▶ [Data to use]:
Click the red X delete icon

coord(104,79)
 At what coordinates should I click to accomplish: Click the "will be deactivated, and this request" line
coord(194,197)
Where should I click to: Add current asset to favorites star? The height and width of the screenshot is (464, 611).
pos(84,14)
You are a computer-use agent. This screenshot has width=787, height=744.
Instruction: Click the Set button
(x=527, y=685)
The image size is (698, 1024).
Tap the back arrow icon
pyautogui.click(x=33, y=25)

...

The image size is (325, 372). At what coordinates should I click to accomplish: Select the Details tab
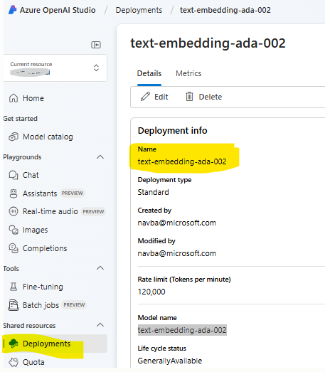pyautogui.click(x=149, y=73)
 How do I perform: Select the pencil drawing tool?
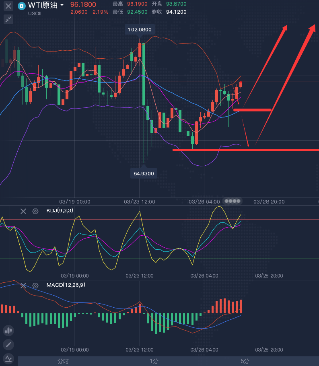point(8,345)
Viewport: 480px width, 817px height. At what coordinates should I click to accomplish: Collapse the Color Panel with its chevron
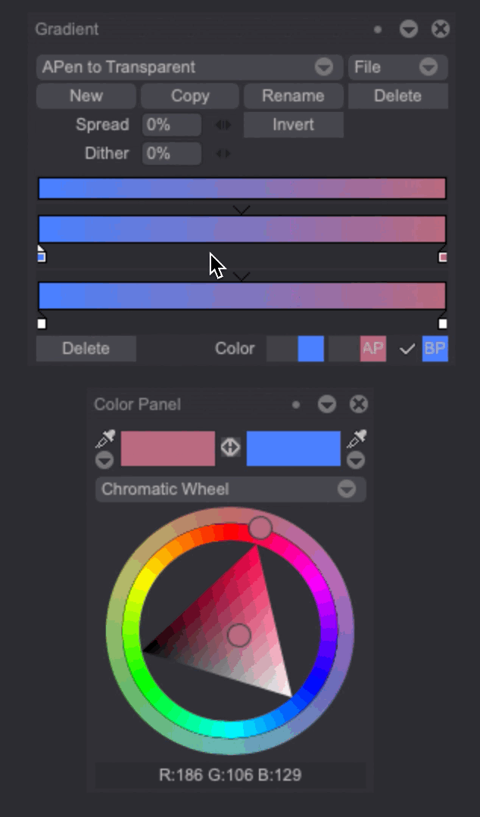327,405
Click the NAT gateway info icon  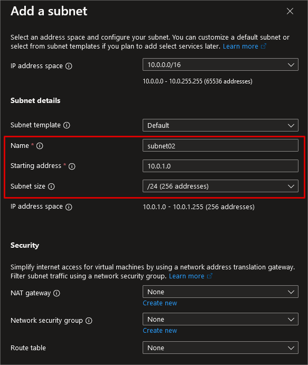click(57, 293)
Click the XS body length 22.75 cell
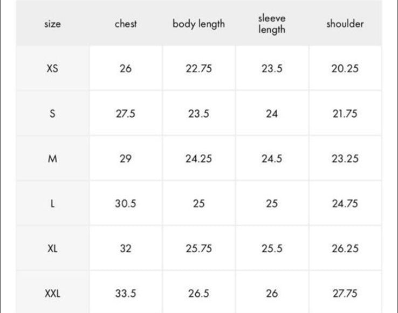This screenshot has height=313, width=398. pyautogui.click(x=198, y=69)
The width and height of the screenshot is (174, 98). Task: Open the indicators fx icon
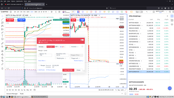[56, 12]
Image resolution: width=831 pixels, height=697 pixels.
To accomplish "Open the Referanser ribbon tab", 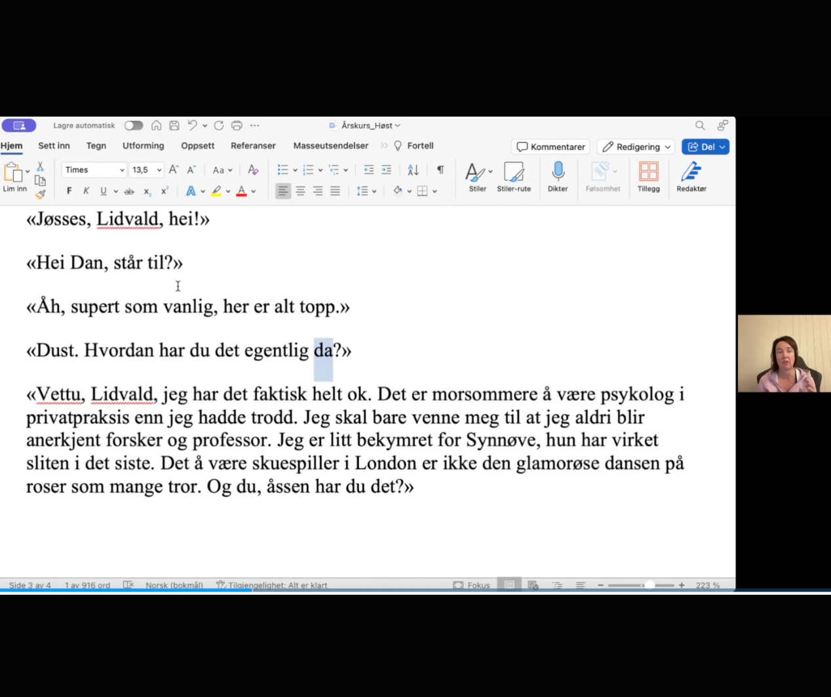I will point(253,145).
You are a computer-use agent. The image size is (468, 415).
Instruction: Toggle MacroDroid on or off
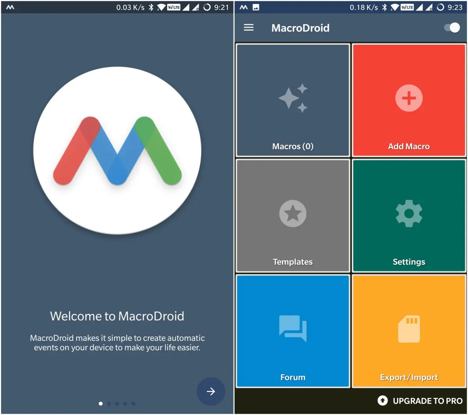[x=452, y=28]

▶ [Exercise instructions]: Within the material above, find the lines that contain the word "agent"; copy them.

▶ [Response to this task]:
You are a computer-use agent. This screenshot has width=787, height=744.
You are a computer-use agent. The image size is (468, 415).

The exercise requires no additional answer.